Facebook's Open-Source Go Bot Can Now Beat Professional Players (techcrunch.com)
Google's DeepMind isn't the only team working to defeat professional Go players with artificial intelligence. At Facebook's F8 developer conference today, the company announced a Go bot of its own that has now achieved professional status after winning all 14 games it played against a group of top 30 human Go players. TechCrunch reports: "We salute our friends at DeepMind for doing awesome work," Facebook CTO Mike Schroepfer said in today's keynote. "But we wondered: Are there some unanswered questions? What else can you apply these tools to." As Facebook notes in a blog post today, the DeepMind model itself also remains under wraps. In contrast, Facebook has open-sourced its bot. "To make this work both reproducible and available to AI researchers around the world, we created an open source Go bot, called ELF OpenGo, that performs well enough to answer some of the key questions unanswered by AlphaGo," the team writes today. Facebook's AI Research group is also developing a StarCraft bot that it too plans to open source.
If I understand this right, Facebook is using the Go programming language to create social bots? Are bots a fundamental part of the Go programming language, like loops and concurrency? Are bots a built in feature of other modern programming languages like Rust and Ruby?
I see a lot of C++ code in their repo. I think it's pretty telling that even in 2018 it turns out that C++ is still the best language for writing new code. This just goes to show how badly modern languages like Haskell, Rust and Nim have failed to surpass C++.
Call me when they have a Lucy Liu bot.
No amount of PR and side projects will diminish the creepiness of Facebook and the stalkers who work there.

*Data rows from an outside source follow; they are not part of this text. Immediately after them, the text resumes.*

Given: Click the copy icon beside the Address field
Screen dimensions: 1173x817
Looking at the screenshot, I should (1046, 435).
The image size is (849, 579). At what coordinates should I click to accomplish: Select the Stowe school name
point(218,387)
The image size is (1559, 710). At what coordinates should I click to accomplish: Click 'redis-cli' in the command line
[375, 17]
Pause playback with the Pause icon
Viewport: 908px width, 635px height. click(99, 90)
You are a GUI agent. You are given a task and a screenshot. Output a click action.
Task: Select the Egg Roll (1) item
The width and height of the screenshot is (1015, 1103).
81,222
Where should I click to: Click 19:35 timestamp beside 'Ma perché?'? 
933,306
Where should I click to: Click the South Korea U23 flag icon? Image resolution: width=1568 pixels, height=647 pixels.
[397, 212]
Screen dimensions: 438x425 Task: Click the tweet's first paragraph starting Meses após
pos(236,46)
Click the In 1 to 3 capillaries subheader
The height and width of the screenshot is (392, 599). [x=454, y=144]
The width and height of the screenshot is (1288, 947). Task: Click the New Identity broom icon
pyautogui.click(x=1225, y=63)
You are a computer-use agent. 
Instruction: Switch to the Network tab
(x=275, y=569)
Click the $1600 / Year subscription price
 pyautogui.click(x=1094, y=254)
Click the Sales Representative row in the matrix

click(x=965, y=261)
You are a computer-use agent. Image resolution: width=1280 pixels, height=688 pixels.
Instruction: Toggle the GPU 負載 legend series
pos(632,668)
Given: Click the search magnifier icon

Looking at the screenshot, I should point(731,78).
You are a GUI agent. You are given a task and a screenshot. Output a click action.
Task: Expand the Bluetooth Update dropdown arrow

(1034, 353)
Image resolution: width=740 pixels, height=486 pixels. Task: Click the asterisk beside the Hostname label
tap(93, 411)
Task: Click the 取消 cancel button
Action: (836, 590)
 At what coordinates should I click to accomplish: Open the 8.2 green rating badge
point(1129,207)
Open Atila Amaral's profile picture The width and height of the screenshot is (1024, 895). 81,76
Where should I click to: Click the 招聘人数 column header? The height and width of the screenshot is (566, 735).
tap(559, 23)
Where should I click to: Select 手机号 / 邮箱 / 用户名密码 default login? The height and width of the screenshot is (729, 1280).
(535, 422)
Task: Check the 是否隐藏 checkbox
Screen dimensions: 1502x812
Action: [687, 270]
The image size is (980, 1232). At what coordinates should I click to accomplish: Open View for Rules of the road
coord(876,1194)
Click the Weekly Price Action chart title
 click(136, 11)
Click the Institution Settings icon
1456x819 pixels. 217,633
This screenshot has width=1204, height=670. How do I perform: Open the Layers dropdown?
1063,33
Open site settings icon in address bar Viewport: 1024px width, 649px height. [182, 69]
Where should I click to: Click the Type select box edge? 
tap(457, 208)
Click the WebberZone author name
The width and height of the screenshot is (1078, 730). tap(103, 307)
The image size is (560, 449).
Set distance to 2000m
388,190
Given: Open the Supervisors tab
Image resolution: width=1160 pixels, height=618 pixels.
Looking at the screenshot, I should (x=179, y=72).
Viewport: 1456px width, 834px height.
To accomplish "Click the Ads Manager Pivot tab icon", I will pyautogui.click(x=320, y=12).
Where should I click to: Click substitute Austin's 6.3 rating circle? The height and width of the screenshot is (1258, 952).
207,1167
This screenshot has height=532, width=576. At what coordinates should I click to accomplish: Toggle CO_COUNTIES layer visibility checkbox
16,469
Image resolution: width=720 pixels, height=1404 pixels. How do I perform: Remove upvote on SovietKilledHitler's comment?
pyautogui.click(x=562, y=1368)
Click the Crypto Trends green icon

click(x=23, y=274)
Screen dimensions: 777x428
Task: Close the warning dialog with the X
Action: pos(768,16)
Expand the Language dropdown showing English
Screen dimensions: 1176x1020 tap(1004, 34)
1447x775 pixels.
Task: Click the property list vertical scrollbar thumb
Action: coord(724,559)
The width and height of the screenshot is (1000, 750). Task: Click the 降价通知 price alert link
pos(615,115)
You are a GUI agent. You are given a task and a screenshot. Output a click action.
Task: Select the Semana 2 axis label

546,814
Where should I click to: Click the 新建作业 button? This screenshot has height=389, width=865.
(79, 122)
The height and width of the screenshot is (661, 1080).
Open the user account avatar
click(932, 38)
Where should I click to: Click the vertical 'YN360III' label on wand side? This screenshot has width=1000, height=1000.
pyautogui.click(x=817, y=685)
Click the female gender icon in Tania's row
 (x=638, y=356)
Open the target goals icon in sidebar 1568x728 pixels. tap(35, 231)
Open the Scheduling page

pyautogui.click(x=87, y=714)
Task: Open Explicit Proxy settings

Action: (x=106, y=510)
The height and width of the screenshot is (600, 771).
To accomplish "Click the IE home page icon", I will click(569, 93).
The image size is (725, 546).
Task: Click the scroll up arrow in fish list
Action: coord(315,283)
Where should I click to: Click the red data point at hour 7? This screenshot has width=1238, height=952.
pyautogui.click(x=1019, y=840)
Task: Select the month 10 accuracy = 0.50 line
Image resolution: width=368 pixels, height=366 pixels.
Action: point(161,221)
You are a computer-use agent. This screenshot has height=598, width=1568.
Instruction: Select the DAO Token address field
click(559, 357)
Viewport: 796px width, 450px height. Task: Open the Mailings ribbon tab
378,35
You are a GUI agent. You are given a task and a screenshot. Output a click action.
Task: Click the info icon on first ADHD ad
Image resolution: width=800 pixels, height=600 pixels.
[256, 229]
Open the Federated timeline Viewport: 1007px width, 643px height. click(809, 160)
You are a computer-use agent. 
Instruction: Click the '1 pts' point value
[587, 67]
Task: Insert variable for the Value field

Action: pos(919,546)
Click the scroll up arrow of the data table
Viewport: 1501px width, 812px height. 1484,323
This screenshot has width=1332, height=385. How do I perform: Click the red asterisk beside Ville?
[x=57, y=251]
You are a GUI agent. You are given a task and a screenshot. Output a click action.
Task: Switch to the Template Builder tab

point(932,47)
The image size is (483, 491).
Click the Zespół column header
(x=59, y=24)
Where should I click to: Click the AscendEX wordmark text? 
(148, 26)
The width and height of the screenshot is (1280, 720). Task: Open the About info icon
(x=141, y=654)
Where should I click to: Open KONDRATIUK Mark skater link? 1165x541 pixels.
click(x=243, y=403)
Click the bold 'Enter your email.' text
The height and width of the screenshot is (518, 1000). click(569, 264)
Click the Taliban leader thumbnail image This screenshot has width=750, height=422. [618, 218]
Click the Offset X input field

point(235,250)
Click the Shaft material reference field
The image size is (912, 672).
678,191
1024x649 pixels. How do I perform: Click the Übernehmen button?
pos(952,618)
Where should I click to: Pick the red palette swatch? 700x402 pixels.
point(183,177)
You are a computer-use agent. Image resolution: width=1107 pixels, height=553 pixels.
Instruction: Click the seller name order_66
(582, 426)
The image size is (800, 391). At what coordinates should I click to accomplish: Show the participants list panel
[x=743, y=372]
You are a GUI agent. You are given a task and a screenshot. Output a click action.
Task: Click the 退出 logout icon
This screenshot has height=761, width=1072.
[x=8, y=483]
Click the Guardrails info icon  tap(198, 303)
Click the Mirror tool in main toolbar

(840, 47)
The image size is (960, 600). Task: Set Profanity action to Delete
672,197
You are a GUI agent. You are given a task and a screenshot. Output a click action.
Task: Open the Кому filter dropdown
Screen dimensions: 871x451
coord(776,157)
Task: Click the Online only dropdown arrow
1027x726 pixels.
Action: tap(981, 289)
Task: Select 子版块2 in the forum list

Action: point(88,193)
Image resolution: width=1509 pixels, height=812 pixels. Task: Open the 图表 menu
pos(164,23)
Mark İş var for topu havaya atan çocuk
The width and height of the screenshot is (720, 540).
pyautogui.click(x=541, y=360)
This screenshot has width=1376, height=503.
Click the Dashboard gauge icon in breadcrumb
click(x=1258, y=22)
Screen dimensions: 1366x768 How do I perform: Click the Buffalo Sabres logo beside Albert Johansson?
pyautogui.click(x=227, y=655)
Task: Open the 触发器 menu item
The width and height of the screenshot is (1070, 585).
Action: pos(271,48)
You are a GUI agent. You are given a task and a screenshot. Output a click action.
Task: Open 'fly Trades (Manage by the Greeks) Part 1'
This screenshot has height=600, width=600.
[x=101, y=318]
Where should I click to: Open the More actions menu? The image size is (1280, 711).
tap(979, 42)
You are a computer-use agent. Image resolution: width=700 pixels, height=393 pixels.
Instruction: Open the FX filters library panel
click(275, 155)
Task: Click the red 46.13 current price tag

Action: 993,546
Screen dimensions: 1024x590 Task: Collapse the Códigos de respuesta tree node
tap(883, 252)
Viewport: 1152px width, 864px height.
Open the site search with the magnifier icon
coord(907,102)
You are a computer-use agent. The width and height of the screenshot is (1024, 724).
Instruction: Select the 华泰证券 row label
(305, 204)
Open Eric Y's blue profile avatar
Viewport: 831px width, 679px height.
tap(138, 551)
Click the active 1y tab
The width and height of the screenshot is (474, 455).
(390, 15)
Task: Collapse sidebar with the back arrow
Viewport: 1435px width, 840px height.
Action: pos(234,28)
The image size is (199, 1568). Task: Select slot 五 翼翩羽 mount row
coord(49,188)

LeelaZero - an open source go bot, has beat 9d professionals and other lower ranked professionals. It is also ranked #3 in the world in gobot competitions, and that was with using half or less of the hardware resources that many of hte competitors had (LeelaZero was using 4 1080 TI GPUs; the competitors had 10 1080 TI GPUs).
It still hasn't reached the level of AlphaZero, but if you'd like to help it do so, you can contribute here.
http://zero.sjeng.org/
Note that they benchmarked against LeelaZero, but had it misconfigured - they gave their bot 80,000 playouts, and LeelaZero 50 seconds per move, but left a default where LeelaZero doesn't use all of its time. So often it was moving in 3 seconds. It might well be weaker than LeelaZero on similar hardware when LeelaZero is correctly configured.
Since they intend to go Open Source with this, does that effectively mean that anyone with access to sufficient computing power could then use this to cheat at online Go tournaments for money? Are there such things?
PS: Asking for a friend...
Wonder if it has Turbo mode.
a company with the moral compass of Facebook is pursuing AI development is totally fine and I'm sure has no potential downside
There goes my plan to stop the terminators with a team of awesome Go players ...
Gobots will never beat Transformers. Not even after what Michael Bay did to them.
""But we wondered: Are there some unanswered questions? What else can you apply these tools to?"
Obviously the answer is "nothing" since they just created another game playing program. What a joke.
So we have Facebook, Google, IBM and LeeleZero all claiming to have beaten human players
Isn't it time we have an all out Go-bot shootout, where they play each others in an all mixed battle, while learning from each game?
They can play 1 billion, 10 billion or even 1 trillion rounds of Go, until the very last victor left standing
Solving a problem that has already been solved is not as difficult as solving a problem that has not been solved.
I understand that they don't have skills to do anything new, but why do they bother doing this? Google has a goal of generating general AI, which is why they are doing this. Facebook is just copying them.
This could be hugely interesting: https://github.com/gcp/leela-z...
Facebook's AI Research group is also developing a StarCraft bot that it too plans to open source.
What would be the point of this? I'm not any sort of expert in starcraft but I'm not sure what this would prove. While there is a lot of tactics and strategy to work out, a huge part of a game like this is simply the ability to click on and order units about as fast as possible. A computer could very obviously do this faster than any human unless it was artificially limited. I have a hard time seeing how a human could keep up with a computer speed zerg rush. Is there something I don't understand about the game here?
"after winning all 14 games it played against a group of top 30 human Go players.", it looks like the humans are playing a game in team. Shouldn't it be 1:1 to be "fair" ?
Just a friendly reminder that Go was basically considered unplayable by my AI and ML professors just 15 years ago. The advancements are really astonishing.